Questa «nuova bella specie di uomo» (ibidem) deve essere superiore a ogni valore (cristiano, democratico, socialista) di compassione e solidarietà per il gregge dei ‘mal riusciti’ e dei ‘superflui’. E se il suo avvento fa parte innegabilmente della nuova speranza e della «grande politica» annunciate dal quinto vangelo anti-cristiano di Nietzsche, proprio chi è interessato a ‘rifidanzare’ l’uomo con la natura non può sottrarsi a qualche considerazione critica. Più precisamente: non può non riprendere la propria ricerca non di un ritorno a prima di Nietzsche ma di una «via praticabile oltre Nietzsche» (K. Löwith). Nietzsche ha temuto che un giorno sarebbe stato santificato (Ecce Homo). Le dinamiche mercantili e le logiche di bio-potere innegabilmente operanti nelle nostre società non costituiscono la più insidiosa santificazione di fatto della neo-aristocratica «grande politica» nietzscheana? Se pensiamo che questo interrogativo ha un suo fondamento, sembra difficile non concludere che a contrastare questa santificazione sono maggiormente chiamati proprio coloro che, anche grazie a Nietzsche, sentono alle spalle ogni prospettiva teologico-metafisica. E alle sfide del presente (crisi ecologica, biotecnologie, migrazioni) sono impegnati a rispondere con una «fedeltà alla terra» ispirata non all’affermazione di un’autoreferenziale volontà di potenza (da Nietzsche concepita come «essenza» stessa della vita), ma a una plausibile, saggia e solidale ricerca della possibile felicità di ogni essere senziente.
Orlando Franceschelli

e) Le vite filosofiche sono essenziali alle strutture filosofiche, alle visioni del mondo. Abbiamo analizzato diversi momenti delle esistenze di filosofi quali Bruno e Galilei, Severino Boezio, Schopenhauer, Wittgenstein e messo in evidenza le ‘possibilità’ incontrate, nelle situazioni cariche di speranza oppure di-sperate.
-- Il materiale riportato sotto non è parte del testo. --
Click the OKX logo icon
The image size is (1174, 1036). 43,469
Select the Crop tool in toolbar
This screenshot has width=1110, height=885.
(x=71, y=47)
Abbiamo riscontrato che risulta innegabile che l’esistenza si muova fra le possibilità. La speranza è una figura di tale possibilità, che si instaura in modo spesso creativo. Ma la speranza è comunque una costruzione umana, che assume piuttosto la forma di un contenitore e non di un contenuto. Pertanto è legittimo analizzare, dal punto di vista propriamente filosofico, lo spazio emergente della speranza, piuttosto che la speranza stessa. Per Heidegger è l’angoscia e per Jaspers sono le varie situazioni-limite, ovvero quei determinati eventi della vita che ci appaiono particolarmente drammatici e che rimettono in discussione il nostro atteggiamento fondamentale fino a quel momento. La dimensione patica (il pathos dei sentimenti) dell’esistenza fornisce materiale al filosofo che ha il dovere, più degli altri, di affrontare e analizzare. Proponendo vari ‘esercizi di speranza’ abbiamo infine indicato l’esercizio fondamentale. Cosa emerge quindi dall’analisi del fondamento (Ur-grund) della speranza? Possiamo rintracciare il sentimento prevalente dei nostri tempi, la sperimentazione del nulla.
Salvatore Fricano
Qui tutte le foto e i video che vorrete visionare:
http://vacanze.domandefilosofiche.it/2018/09/2018-lovere/

2 commenti:

Unknown ha detto...

Grazie Augusto per questa efficace e gradita sintesi.

Maria D'Asaro ha detto...

Grazie della condivisione.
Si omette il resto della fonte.